Let me close this letter by saying that I continue to respect your right to preach your causes. In many instances we actually agree. Your pro-Solidarity anthem “New Year’s Day” was one more distant light of hope, showing us, amidst the dark days and night of the communist oppression of the early 80s, that our fight is not forgotten. Your commitment to the cause of the democracy movement in Myanmar (Burma) against the bizarre military regime which is guided by astrology and seeks to acquire nuclear weapons is commendable. And your show of support during your 360 tour for Iranian students fighting the theocratic regime was touching and appropriate.

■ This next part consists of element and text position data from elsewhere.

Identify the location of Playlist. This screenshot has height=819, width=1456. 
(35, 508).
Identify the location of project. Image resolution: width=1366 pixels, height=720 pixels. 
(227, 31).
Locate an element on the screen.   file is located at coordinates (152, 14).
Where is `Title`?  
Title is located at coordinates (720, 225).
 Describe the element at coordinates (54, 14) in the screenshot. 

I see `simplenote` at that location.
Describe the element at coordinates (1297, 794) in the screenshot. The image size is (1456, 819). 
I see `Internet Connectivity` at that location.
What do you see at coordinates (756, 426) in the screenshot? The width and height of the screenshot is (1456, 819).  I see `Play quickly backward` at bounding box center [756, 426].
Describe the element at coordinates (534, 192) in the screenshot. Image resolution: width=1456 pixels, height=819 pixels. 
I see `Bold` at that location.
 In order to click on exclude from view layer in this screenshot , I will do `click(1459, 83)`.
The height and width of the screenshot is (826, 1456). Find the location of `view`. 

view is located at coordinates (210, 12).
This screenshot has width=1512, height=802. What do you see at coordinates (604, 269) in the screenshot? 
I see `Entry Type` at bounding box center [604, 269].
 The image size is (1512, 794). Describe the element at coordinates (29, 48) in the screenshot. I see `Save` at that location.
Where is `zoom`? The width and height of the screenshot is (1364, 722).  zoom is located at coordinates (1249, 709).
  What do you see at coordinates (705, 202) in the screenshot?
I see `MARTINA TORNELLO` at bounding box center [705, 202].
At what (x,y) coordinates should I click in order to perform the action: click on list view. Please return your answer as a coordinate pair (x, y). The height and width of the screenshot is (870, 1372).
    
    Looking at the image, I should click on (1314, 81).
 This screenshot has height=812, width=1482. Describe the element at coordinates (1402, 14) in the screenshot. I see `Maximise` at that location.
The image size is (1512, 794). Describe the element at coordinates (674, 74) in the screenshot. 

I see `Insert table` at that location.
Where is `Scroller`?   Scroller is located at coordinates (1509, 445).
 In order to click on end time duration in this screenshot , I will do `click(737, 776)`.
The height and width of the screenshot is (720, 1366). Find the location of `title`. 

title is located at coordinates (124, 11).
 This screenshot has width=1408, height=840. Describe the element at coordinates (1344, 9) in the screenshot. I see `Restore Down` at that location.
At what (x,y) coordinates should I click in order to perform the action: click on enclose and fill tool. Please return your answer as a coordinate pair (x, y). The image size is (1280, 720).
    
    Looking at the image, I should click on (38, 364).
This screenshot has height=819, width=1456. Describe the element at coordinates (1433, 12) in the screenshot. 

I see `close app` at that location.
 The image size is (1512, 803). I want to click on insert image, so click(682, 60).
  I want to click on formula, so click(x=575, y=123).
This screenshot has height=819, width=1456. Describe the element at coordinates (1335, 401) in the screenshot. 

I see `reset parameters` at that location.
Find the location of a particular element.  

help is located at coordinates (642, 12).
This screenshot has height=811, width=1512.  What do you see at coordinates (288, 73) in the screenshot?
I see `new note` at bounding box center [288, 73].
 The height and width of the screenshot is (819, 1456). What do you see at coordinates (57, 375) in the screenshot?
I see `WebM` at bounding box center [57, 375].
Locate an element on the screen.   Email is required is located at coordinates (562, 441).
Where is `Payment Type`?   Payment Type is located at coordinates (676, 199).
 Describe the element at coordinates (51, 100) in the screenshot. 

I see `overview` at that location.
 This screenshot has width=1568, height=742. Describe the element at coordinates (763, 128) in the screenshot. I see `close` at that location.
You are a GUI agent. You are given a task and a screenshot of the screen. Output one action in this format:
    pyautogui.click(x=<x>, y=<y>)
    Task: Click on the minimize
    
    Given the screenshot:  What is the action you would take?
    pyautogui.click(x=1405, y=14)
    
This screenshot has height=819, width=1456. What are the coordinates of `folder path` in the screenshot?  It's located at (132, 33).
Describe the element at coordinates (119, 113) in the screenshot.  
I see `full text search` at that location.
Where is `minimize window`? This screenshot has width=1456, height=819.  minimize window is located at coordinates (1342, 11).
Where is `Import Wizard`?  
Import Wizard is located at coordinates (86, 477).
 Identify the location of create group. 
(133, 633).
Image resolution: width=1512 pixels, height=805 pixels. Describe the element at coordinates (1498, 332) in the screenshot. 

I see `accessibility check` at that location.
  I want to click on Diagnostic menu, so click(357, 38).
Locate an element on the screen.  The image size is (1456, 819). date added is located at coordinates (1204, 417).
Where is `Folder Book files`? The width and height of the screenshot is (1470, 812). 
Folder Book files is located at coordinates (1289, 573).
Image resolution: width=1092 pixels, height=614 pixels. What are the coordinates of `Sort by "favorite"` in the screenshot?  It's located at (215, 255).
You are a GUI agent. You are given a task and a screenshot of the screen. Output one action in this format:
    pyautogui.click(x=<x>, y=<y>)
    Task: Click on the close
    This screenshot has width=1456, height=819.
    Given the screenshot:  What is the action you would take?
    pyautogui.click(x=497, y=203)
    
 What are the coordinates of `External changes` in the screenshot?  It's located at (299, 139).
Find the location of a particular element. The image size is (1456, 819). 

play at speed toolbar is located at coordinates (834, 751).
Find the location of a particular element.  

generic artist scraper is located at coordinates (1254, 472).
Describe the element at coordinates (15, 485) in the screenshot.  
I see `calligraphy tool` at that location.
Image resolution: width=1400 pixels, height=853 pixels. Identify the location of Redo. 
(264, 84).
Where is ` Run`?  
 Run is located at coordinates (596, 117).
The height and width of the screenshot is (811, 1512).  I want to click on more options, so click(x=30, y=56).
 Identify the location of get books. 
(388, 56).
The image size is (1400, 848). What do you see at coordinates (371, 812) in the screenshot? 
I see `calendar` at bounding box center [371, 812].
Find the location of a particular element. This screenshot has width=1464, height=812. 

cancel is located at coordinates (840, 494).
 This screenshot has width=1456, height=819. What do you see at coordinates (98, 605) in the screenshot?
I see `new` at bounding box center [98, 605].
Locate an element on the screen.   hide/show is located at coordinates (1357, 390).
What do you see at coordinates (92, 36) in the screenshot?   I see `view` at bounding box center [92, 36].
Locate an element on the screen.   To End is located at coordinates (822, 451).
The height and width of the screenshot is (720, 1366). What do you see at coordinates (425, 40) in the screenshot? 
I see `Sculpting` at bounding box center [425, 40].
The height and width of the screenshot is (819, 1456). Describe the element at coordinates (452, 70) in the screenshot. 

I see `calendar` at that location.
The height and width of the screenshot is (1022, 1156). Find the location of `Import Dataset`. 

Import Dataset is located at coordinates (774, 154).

Other times we will disagree. But let’s disagree over principles, not facts. Like the guns thing. Or your implication when I saw you live during the Vertigo tour in Brisbane in 2006, that Australia’s very own Guantanamo resident David Hicks was some sort of a political prisoner. Some cheered, most booed, because they knew that Hicks was a self-confessed virulent anti-Semite who trained with two radical Islamic fighting groups, Lashkar-e-Taiba and the Taliban, and when he was captured in Afghanistan in 2001 he was not some innocent backpacker who had lost his way and accidentally stumbled in the middle of a war.
Anyway, I’d better be going now. By the way, can’t wait for the new album.